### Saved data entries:
━━━━━━━━━━━━━━━━━━━━

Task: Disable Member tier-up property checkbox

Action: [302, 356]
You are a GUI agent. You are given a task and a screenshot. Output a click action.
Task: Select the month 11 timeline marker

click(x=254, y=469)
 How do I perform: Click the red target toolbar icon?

━━━━━━━━━━━━━━━━━━━━

An exact copy of the lines from the one with "Task: Select the month 11 timeline marker" through the final line of the entries is the whole answer.

Task: Select the month 11 timeline marker

click(x=254, y=469)
 How do I perform: Click the red target toolbar icon?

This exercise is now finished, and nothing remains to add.